November 23, 2007

Do Authors A-u-t-o-B-i-o-G-r-a-p-h in Fiction?

You know, I kind of believe that writers, if not all, have written something about themselves in their books without giving themselves credit for it. From my research, I've seen a link between the past of some authors and their works and as a writer, I wouldn't be surprising myself if I write something about my past in one of my books.

For an author whose works often examine the link between past and present, it's hardly surprising that Elizabeth Hay, author of
the novel Late Nights on Air, had a flashback to her childhood when she won The Scotiabank Giller Prize, Canada's premier prize for fiction.

When she was about 5, she won a doll as a prize at a movie theater and the next day wrote her name in big, ballpoint letters around the doll's neck. Now, 51 years later, Hay took to the Giller stage to sign an enlarged copy of her book cover and reminded herself of the time she signed her doll. If only that prize-winning doll knew that her owner now has an award-winning "doll".

A former radio broadcaster, Elizabeth Hay describes the lives of a cast of characters at a small radio station in Yellowknife, in the Northwest Territories in her book which was inspired by Hay's own experiences living in the north when she was a radio broadcaster - all in a way to take her small life and put in fictional use - for something larger.

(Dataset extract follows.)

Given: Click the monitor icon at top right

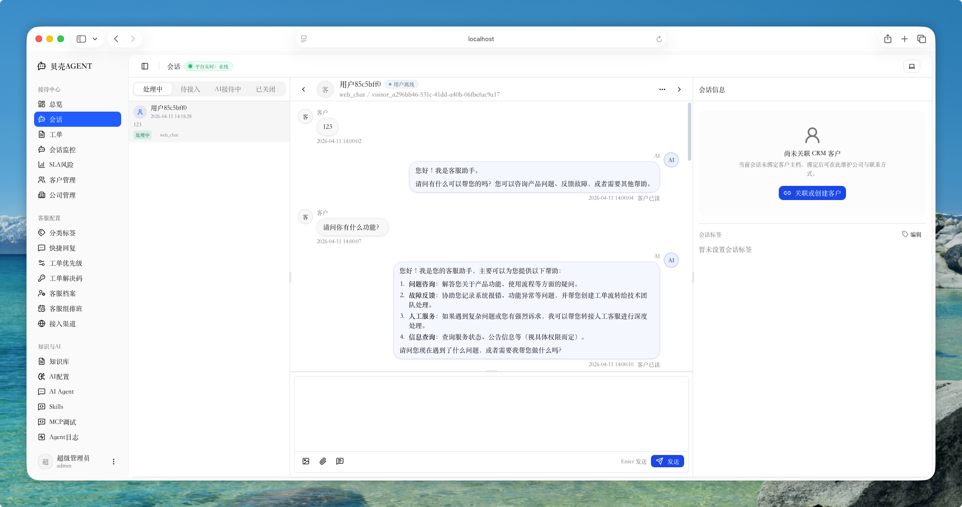Looking at the screenshot, I should (911, 66).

Hay's works have a distinctive Canadian feel, particularly because of their geographical settings. Her debut novel, A Student of Weather, which was nominated for the Giller in 2000, follows a family from a farm in Saskatchewan to urban Ottawa. Hay also documented her exploration of the country's cultural identity while she lived in New York in the non-fiction work Captivity Tales: Canadians in New York.

Elizabeth Hay's award-winning novel Late Nights on Air was No. 2 on the Globe and Mail newspaper's bestseller list for fiction for the week of November 17, and has been difficult for stores to keep in stock since it won the Giller.